The Weekend List 03/30/13

30 Mar

What a week. Snow. Wind. Stay off dairy for 2 weeks (what???). Busy life. Not much time to cook. What is going on with the universe? At least I have you, blog, my nifty friend. Almost immediately after we ringed in the New Year, I made myself a promise: Chiara, get your blogging duties under control and re-start The Weekend List for crying out loud. So, here we are.

I love reading about food as I do cooking it. I have a running list of my favorite articles, profiles, recipe books and chef biographies that I have yet to share. But I will.
Let’s start with what captured my eye and brain this week.

1) Mary Roach‘s brilliant study of the mechanics of eating. ( The Marvels in Your Mouth in the New York Times. Roach is the author of Gulp: Adventures on the Alimentary Canal.) Have you ever thought about how your mouth chews the food your ingest? She does just that, focusing on a study of the “human food processor” (your mouth) and how the chewing action or how you use your mouth tells something deeper about you. She writes:

Think of a peanut between two molars, about to be crushed. At the precise millisecond the nut succumbs, the jaw muscles sense the yielding and reflexively let up. Without that reflex, the molars would continue to hurtle recklessly toward one another, now with no intact nut between.

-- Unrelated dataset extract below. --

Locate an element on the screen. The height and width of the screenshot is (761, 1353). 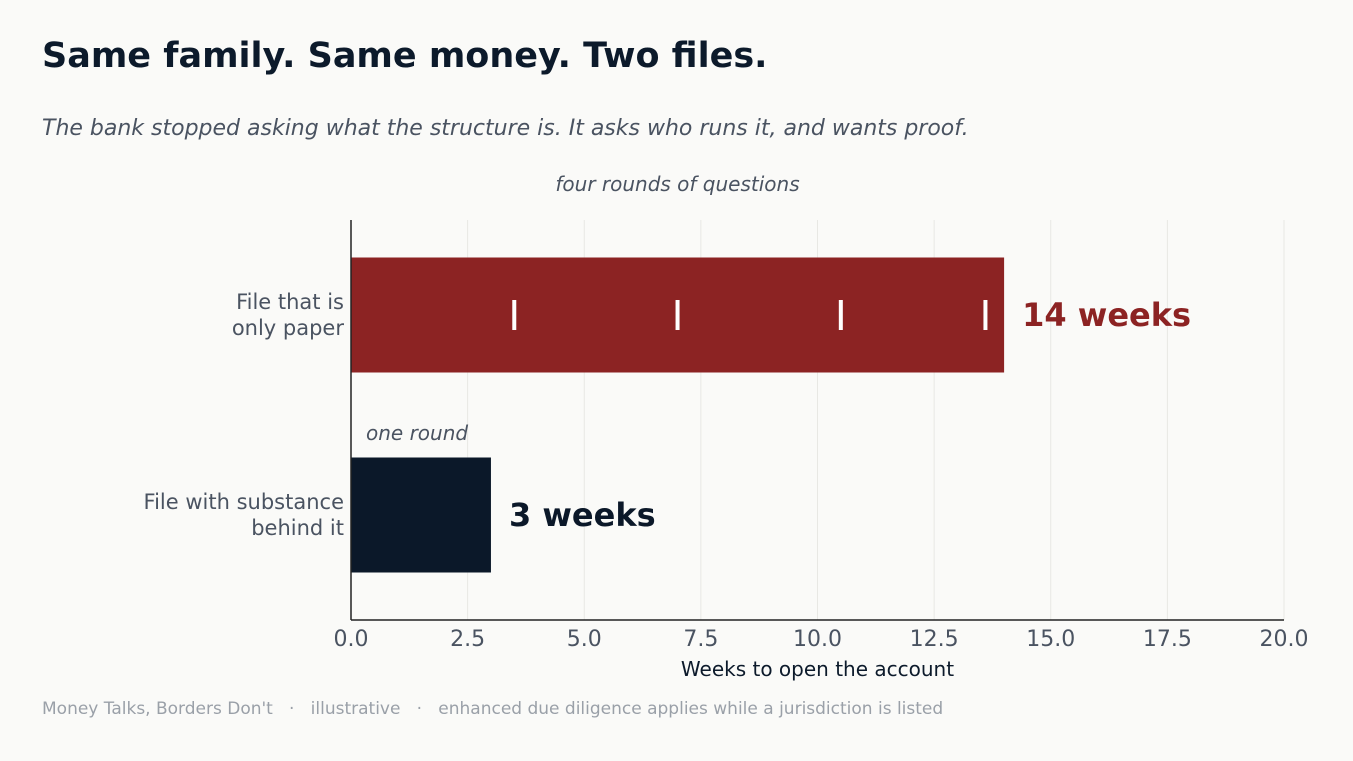
x-tick-label-6: 15.0 is located at coordinates (1050, 640).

To keep your he-man jaw muscles from smashing your precious teeth, the only set you have, the body evolved an automated braking system faster and more sophisticated than anything on a Lexus. The jaw knows its own strength. The faster and more recklessly you close your mouth, the less force the muscles are willing to apply. Without your giving it a conscious thought.

I certainly have never given this much thought. Do you?

2) Richmond’s Style Weekly has turned the tables of a customers and interviewed chefs about what makes them tic (Cuts Both Ways). The results are not really surprising, but they certainly made me do an attitude check. Chefs apparently really dislike coupons and actually consider them “devaluing” their work. For one chef, free Wi-fi has become a “money killer”: customers come in, buy the least expensive items and plop their lovely behinds at a table and won’t move for hours. It’s not a coffee shop. It’s a casual eatery, and when you take up space the staff could be using differently…well, he has a point there.

My favorite quote: “Be a little more open-minded when ordering,” Doetzer also suggests. “That’s the only way Richmond can make any real progress. We’re not going to get anywhere serving crab cakes, but people expect them.” Completely agree – and not just about Richmond, everywhere.

3) This is a sore subject. I heart Trader Joe’s, but I have asked myself the same question. Where does Trader Joe’s Food Come From? As the Chow.com article points out, there are no TJ factories where the company could be producing food. And they are uber secretive about their product and marketing – I found out the hard way when I worked at an alternative weekly and rumors ran wild that a J was coming. They didn’t judge. Back to the article, this is chilling:

Those private-label products are made for it, in factories owned and operated by what is essentially TJ’s competition: name brands that can be purchased in other grocery chains.

I am heartbroken. Is it really true? Some of the examples on their list are uncanny. Food for thought?

4) Completely unrelated to food. I have often tried to pick up running regularly, but I stopped at the first hurdle. I have joined a running training program, I subscribed to running magazines, but nothing worked. The winter in Central Virginia is just too bloody cold for me to strap on any type of athletic gear. But this article caught my attention. The Barkley Marathon: A 100-mile foot race with unmarked trails and runners cannot use a GPS device or cellphone.